THE TASK
Copy out the data below, all of it, exactly.

TASK INPUT
* * *
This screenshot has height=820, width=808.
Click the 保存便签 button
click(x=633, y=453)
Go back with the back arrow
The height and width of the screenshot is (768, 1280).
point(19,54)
* * *
TASK ANSWER
This screenshot has height=820, width=808.
Click the 保存便签 button
click(x=633, y=453)
Go back with the back arrow
The height and width of the screenshot is (768, 1280).
point(19,54)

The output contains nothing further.